Kreis Heinsberg: Bahnstrecke Heinsberg-Lindern kommt bei AVV-Versammlung zur Sprache

Kreis Heinsberg: Bahnstrecke Heinsberg-Lindern kommt bei AVV-Versammlung zur Sprache

Ganz in der Nähe des Kreishauses in Heinsberg an der Valkenburger Straße wurde auch am Dienstag auf der Bahntrasse gearbeitet, derweil kam im großen Sitzungssaal des Verwaltungsgebäudes die vor der Reaktivierung stehende Bahnstrecke Heinsberg - Lindern ebenfalls zur Sprache.

Bei der Verbandsversammlung des Aachener Verkehrsverbundes (AVV) berichtete AVV-Geschäftsführer Hans Joachim Sistenich zum aktuellen Stand der Dinge.

Das Baurecht liege nunmehr vor - mit einer Ausnahme: Die Planfeststellung zur Elektrifizierung stehe noch aus. Dies sei die letzte Hürde. Zuletzt hatte es zu diesem Thema einen Erörterungstermin im Heinsberger Rathaus gegeben. „Ich hoffe, dass das jetzt so über die Bühne geht”, sagte Sistenich. Die ganze Republik spreche heutzutage von Elektromobilität. Und die Gutachter hätten klipp und klar nachgewiesen, dass mit Blick auf die elektromagnetische Feldstärke die Grenzwerte überhaupt nicht - und zwar bei Weitem nicht - überschritten würden.
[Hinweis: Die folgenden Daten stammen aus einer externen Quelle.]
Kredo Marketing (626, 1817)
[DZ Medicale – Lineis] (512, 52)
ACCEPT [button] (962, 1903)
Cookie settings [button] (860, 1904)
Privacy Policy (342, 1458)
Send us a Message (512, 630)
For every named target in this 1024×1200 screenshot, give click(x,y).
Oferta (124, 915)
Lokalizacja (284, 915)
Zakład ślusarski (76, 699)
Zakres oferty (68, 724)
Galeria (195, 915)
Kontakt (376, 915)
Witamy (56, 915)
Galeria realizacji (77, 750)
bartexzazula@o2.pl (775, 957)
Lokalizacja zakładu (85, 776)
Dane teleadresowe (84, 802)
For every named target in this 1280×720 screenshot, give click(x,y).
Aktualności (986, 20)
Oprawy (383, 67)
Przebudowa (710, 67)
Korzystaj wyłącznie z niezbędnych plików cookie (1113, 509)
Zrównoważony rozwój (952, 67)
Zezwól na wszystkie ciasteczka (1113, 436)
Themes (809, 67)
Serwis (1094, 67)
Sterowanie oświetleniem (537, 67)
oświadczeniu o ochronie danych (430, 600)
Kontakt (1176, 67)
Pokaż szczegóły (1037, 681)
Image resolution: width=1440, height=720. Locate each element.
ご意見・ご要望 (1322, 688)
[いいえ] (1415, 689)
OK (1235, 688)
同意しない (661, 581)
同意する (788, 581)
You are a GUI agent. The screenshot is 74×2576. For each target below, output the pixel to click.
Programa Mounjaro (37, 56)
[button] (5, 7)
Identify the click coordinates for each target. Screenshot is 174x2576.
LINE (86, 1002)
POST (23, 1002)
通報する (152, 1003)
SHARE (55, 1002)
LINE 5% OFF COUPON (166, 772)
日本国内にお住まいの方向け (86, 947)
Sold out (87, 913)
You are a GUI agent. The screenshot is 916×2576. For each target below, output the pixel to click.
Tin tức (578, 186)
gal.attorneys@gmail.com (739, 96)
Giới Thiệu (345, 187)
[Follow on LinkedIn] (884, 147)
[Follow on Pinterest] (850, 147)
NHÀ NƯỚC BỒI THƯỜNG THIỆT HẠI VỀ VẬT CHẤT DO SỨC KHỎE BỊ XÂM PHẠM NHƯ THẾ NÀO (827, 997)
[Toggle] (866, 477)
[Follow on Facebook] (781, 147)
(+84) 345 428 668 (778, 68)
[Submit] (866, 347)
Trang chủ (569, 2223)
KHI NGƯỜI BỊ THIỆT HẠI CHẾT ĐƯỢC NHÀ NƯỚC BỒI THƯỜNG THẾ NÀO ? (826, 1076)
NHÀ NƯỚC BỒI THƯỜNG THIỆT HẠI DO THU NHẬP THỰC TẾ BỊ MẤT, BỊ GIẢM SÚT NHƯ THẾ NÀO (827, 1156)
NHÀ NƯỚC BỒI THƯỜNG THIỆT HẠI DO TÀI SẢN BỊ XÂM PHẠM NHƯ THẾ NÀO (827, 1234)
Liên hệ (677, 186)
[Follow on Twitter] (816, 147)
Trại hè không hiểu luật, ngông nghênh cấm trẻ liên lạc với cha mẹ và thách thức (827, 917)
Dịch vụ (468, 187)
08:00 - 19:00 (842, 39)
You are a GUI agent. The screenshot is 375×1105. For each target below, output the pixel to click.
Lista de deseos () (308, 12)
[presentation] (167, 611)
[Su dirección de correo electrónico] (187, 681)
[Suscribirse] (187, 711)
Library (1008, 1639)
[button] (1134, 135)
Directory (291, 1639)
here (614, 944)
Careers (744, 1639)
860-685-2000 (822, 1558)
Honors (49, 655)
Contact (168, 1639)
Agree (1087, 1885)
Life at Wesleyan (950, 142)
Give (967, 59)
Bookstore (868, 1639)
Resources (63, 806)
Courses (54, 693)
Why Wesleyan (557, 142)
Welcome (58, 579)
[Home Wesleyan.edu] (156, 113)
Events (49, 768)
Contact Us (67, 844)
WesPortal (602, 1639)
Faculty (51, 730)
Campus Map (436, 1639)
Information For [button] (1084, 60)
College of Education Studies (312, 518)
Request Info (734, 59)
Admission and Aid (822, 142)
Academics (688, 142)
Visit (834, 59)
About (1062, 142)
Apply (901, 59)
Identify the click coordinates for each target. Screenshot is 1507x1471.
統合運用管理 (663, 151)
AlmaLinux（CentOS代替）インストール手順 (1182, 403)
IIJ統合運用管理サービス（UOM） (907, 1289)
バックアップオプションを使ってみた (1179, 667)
Sistenich kündigte an, dass er, sollte es bei der Genehmigung der Elektrifizierung doch noch Probleme geben, dies zu einem „bundesweiten Thema machen wolle. Er wolle dann Eisenbahnbundesamt und Netzagentur einschalten, sagte er auf Nachfrage und betonte zugleich, dass elektrifizierte Bahnsysteme die umweltfreundlichsten seien. Letztlich zeigte Sistenich aber Zuversicht: „Wir sind optimistisch.” Es werde an diesem Projekt weiter gearbeitet. Mitte, spätestens Ende nächsten Jahres sollen nach aktueller Einschätzung des AVV-Geschäftsführers die Züge gen Heinsberg rollen.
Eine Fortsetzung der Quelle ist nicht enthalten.